» **Quoted text**

Begin

Sunday, 17 August 2014


Hundreds of thousands of young students have come out with flying colours in this year's HSC examinations. They do rightly deserve congratulations for this, more so because their preparations for exams were under severe psychological pressure due to political programmes late last year. The pass percentage this year is higher than that of the previous year. Students fared well this year in both pass rates and achieving GPA-5. The pass percentage rose to 75.74, increasing by 4.61 percentage points from that of last year. The number of GPA (Grade Point Average)-5 achievers stood at 57,789, compared to last year's 46,736.   
The better results this year have been attributed to better trained teachers, use of multimedia in classrooms and students' better knowledge of information technology. At least one million teachers, as the minister for education commented on the outcome of this year's HSC examinations, have been trained after the introduction of the creative method of questions. This year questions of all the subjects were prepared following this method. Earlier, students failed mostly in Mathematics and English, but the government, as the minister noted, has been providing students with special classes for several years on these subjects in 85,000 schools. The minister, however, said the improvement should not be confined to higher pass rates only. The main challenge ahead now, as he admitted, is to ensure quality.
As the minister himself has taken up the issue of quality education as a challenge, there are seemingly some quarters which find, rightly or wrongly, the assessment of quality as a bashing of the government's education policy itself. Top academicians are quite justifiably and seriously concerned over the falling quality in higher secondary education. The dismissal of such concerns will tantamount to justification of low quality. In this context, criticisms are largely based on facts. Discarding such criticisms will not only lead to further erosion of quality but also encourage those who resort to cheating in passing the exams.

End

» **Exercise task 1**
In the listing, take the lines starting with the line with "You are a computer-use agent. Viewport: 902px" and going on through the line with "[x=279, y=35]", and rename "Instruction" to "Directive" throughout them, changing nothing else. Return only those lines.
The editorial and the listing come from unrelated sources.

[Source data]
Begin

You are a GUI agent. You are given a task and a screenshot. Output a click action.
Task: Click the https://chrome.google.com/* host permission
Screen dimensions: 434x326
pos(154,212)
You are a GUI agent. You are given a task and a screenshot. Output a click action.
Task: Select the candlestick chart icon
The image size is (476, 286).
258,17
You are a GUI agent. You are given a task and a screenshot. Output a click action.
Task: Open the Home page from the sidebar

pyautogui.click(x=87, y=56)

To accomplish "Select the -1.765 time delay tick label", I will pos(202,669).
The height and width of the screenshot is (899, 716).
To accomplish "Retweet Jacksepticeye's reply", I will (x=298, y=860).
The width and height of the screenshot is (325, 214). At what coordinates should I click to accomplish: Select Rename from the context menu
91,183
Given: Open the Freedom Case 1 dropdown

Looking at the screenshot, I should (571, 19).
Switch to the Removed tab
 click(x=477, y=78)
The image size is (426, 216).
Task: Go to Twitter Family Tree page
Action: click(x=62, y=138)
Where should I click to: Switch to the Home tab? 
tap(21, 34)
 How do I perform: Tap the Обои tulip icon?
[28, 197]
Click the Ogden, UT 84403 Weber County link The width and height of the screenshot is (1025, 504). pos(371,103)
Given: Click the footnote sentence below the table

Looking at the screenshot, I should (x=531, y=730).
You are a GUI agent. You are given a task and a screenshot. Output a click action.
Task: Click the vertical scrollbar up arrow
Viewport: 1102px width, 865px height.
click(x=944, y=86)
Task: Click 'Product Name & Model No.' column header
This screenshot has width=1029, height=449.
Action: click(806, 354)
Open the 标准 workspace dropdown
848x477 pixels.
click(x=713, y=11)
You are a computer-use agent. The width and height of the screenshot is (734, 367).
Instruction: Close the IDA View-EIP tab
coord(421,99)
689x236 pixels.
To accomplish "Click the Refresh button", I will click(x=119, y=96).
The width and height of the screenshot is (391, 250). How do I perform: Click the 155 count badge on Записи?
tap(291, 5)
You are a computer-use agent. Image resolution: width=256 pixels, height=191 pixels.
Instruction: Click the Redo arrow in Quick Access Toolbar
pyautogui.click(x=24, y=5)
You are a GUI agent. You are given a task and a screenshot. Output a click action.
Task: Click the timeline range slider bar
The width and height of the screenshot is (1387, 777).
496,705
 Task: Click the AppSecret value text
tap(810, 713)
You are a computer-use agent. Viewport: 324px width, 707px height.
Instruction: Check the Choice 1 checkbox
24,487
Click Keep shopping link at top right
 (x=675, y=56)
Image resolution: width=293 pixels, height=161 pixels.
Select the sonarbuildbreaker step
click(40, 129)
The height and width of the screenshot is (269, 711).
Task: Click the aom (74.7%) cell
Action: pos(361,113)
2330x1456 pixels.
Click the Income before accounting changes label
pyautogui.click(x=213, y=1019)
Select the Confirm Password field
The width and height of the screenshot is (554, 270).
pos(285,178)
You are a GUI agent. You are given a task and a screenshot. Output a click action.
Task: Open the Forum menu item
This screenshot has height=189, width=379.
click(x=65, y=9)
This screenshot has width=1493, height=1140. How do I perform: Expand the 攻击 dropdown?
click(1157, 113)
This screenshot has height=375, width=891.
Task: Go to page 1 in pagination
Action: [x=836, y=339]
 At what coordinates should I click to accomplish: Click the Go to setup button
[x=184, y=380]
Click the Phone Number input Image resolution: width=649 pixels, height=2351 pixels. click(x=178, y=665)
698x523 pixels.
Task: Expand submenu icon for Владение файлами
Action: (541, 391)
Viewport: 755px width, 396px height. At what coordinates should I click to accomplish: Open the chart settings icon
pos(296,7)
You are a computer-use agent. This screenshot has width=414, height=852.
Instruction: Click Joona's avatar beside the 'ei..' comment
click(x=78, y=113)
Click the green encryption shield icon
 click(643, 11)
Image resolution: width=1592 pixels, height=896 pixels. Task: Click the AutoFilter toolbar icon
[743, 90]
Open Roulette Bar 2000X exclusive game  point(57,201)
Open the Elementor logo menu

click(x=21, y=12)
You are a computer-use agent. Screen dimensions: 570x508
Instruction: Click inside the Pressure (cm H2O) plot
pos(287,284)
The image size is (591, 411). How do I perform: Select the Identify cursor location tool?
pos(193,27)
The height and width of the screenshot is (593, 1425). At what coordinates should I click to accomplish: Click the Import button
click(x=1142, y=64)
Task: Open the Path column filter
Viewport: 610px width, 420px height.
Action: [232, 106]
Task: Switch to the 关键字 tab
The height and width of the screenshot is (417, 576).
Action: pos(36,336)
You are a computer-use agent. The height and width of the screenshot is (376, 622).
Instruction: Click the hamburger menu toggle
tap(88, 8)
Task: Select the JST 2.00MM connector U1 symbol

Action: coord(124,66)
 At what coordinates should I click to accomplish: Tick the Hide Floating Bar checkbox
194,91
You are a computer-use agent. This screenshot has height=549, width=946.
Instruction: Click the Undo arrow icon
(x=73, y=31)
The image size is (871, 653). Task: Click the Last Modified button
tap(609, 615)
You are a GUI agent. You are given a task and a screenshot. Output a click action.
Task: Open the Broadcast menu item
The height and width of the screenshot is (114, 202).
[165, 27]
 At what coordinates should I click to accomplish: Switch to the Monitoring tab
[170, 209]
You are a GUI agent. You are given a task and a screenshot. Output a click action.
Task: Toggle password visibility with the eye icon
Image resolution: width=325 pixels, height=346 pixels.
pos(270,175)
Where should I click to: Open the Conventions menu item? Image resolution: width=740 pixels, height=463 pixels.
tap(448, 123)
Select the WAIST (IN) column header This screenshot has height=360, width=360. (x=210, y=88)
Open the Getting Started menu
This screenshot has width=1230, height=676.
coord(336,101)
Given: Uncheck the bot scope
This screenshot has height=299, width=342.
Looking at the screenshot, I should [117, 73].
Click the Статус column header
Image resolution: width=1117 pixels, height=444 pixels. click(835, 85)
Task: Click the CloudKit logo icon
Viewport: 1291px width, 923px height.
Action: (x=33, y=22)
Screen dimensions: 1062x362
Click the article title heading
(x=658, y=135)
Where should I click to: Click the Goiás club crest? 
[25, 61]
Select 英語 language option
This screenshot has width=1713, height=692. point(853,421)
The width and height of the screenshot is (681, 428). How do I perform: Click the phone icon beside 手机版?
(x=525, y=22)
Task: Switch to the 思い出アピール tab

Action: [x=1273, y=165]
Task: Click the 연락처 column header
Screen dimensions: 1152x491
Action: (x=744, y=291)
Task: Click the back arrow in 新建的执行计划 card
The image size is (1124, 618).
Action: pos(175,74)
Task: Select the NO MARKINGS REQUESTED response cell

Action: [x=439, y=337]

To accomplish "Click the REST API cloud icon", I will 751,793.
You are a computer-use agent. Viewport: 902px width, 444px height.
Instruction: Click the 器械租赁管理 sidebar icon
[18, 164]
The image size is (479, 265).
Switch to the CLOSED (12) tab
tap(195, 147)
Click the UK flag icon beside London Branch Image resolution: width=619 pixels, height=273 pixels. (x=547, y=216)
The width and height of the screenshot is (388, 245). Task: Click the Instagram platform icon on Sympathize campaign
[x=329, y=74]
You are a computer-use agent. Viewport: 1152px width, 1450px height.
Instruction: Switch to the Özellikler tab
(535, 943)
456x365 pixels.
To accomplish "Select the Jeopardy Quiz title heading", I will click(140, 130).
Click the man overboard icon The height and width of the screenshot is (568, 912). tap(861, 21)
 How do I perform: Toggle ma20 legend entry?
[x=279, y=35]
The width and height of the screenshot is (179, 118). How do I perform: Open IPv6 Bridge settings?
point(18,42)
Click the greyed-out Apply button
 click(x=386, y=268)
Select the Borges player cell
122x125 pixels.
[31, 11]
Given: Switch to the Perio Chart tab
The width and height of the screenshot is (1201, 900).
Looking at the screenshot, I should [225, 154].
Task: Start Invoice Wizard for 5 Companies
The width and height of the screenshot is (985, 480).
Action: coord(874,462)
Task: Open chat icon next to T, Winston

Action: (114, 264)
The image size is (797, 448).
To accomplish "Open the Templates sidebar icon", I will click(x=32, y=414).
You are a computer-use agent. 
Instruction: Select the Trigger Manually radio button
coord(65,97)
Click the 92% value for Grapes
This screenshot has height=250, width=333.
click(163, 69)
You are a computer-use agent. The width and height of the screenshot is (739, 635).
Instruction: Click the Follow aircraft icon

End

» **Exercise task 2**
Output the editorial on HSC results word for word, starting with "Hundreds of thousands" and going on through "last year's 46,736.".

» **Finished answer 1**
You are a computer-use agent. Viewport: 902px width, 444px height.
Directive: Click the 器械租赁管理 sidebar icon
[18, 164]
The image size is (479, 265).
Switch to the CLOSED (12) tab
tap(195, 147)
Click the UK flag icon beside London Branch Image resolution: width=619 pixels, height=273 pixels. (x=547, y=216)
The width and height of the screenshot is (388, 245). Task: Click the Instagram platform icon on Sympathize campaign
[x=329, y=74]
You are a computer-use agent. Viewport: 1152px width, 1450px height.
Directive: Switch to the Özellikler tab
(535, 943)
456x365 pixels.
To accomplish "Select the Jeopardy Quiz title heading", I will click(140, 130).
Click the man overboard icon The height and width of the screenshot is (568, 912). tap(861, 21)
 How do I perform: Toggle ma20 legend entry?
[x=279, y=35]

» **Finished answer 2**
Hundreds of thousands of young students have come out with flying colours in this year's HSC examinations. They do rightly deserve congratulations for this, more so because their preparations for exams were under severe psychological pressure due to political programmes late last year. The pass percentage this year is higher than that of the previous year. Students fared well this year in both pass rates and achieving GPA-5. The pass percentage rose to 75.74, increasing by 4.61 percentage points from that of last year. The number of GPA (Grade Point Average)-5 achievers stood at 57,789, compared to last year's 46,736.